This article was originally published in The Hill.
Only days after the Glasgow Climate Pact called for a phaseout of fossil fuel subsidies, the Biden administration opened auctions for oil leases in the Gulf of Mexico on Nov. 17. Buyers such as Chevron, Anadarko, and Exxon bid $191 million for 1.7 million acres at an average price of $112 per acre.
Media reports called this an about-face of Biden’s primary campaign promise for “no more subsidies for the fossil fuel industry” and “no more drilling on federal lands…including offshore.” Environmental groups such as Earthjustice filed lawsuits. Many others voiced disapproval.
Is this sale a subsidy to fossil fuels? And why didn’t environmental groups try to block development by buying the leases themselves? A recent analysis in the journal Science I authored with a team of economists and law professors addresses these questions.

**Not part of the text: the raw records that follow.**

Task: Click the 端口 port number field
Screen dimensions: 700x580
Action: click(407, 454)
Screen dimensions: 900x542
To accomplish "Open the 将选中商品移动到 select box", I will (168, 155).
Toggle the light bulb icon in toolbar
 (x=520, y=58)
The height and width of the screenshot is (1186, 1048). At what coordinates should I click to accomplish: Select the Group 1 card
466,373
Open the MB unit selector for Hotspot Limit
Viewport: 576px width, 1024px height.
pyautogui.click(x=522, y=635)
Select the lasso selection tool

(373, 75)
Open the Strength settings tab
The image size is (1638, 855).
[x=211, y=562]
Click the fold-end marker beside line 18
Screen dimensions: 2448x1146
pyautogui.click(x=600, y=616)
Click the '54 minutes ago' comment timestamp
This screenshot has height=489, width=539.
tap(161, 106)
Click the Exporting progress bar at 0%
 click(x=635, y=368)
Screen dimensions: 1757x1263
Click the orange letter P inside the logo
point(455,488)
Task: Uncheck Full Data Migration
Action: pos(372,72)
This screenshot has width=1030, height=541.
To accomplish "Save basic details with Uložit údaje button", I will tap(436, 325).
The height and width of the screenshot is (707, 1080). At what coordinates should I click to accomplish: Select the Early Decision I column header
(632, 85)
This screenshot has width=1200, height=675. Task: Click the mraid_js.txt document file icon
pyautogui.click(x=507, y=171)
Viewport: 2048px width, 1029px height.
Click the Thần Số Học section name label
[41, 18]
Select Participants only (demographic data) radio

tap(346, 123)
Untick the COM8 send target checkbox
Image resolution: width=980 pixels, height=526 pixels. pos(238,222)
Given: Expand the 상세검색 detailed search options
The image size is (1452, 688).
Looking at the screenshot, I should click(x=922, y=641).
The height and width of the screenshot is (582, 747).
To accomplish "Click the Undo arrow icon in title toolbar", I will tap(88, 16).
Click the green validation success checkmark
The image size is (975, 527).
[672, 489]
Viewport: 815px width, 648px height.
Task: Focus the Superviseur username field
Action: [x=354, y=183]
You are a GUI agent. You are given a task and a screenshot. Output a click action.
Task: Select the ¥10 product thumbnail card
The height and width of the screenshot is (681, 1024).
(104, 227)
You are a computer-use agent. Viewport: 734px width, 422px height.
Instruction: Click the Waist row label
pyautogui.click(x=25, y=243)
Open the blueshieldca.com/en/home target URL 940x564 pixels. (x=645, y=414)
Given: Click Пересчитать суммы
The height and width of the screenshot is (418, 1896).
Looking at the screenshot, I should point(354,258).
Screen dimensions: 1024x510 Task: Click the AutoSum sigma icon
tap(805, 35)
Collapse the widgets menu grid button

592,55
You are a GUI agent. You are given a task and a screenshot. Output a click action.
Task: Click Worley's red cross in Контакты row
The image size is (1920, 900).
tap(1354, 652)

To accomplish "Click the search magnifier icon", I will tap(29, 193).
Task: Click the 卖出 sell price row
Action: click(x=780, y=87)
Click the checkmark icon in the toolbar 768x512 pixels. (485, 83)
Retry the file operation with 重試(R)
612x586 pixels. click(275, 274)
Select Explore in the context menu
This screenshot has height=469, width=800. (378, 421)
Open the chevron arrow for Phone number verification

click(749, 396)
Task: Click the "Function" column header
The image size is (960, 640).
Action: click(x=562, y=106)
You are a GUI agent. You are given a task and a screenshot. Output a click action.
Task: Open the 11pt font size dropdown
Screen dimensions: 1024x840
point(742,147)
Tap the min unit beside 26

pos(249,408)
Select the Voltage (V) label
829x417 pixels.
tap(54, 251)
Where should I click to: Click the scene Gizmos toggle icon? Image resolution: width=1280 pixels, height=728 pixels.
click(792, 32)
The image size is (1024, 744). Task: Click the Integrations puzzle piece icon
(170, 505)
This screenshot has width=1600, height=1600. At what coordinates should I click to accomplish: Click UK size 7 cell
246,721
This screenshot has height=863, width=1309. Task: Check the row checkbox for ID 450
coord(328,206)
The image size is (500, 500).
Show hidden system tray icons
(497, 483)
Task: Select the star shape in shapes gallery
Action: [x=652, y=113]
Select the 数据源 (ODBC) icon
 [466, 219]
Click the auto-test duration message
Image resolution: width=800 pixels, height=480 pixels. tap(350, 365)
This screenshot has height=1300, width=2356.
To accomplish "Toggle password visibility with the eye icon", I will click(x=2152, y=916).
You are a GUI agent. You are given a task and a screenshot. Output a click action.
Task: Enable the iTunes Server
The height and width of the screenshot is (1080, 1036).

We point out that environmentalists are precluded from federal auctions for minerals, forests, grazing land, and water, due to “use it or lose it” stipulations common in the U.S. and around the world. You can’t lease public resources with the intent to leave them be, as environmental activist Terry Tempest Williams learned in 2016. Upon winning a federal oil and gas lease and revealing that she intended to keep the oil in the ground, the Bureau of Land Management canceled the leases, arguing she violated the “diligent development requirement” of the 1920 Mineral Leasing Act, which requires lessees to have an intent to produce.
Use-it-or-lose-it rules made sense a century ago to discourage waste and prevent speculation, but today they prevent willing buyers from expressing their preferences for conservation via market bidding. Revising federal policies to allow non-use would give people a way to buy conservation through voluntary leasing, rather than by joining interest groups to push for it through political, legal, and administrative channels. Allowing them to bid would redirect money toward durable conservation, rather than toward influencing short-term policy decisions that change with political whims, as demonstrated by Biden’s flip-flopping on campaign promises.
Updating laws to allow broader participation would also end the subsidy implicit in public auctions. The status quo keeps prices lower for extractive interests because they don’t have to pay a full market price that includes the demands of environmental interests.
Would environmentalists buy offshore leases at $112 per ace if allowed? Consider that Earthjustice alone spent $95 million on litigation over 2019 to 2020 and other groups with comparable budgets, such as the Natural Resources Defense Council and the Sierra Club, also spend on litigation. But this is just the tip of the iceberg: Environmental groups are well equipped to tap the $12 billion crowdfunding market for donors wanting to support climate causes.
Moreover, federal auction sales need not require non-use bids to be as high as extraction bids. If the bid is for non-use, then fossil fuels remain underground and this preserves what economists call the “option value” of using them after leases expire. Proper bid pricing should account for that option.
The upshot is that use-it-or-lose-it rules for fossil fuels in federal jurisdictions need to end. Getting rid of them will be a loss for politics and certain industries — but a win-win for free markets and the environment.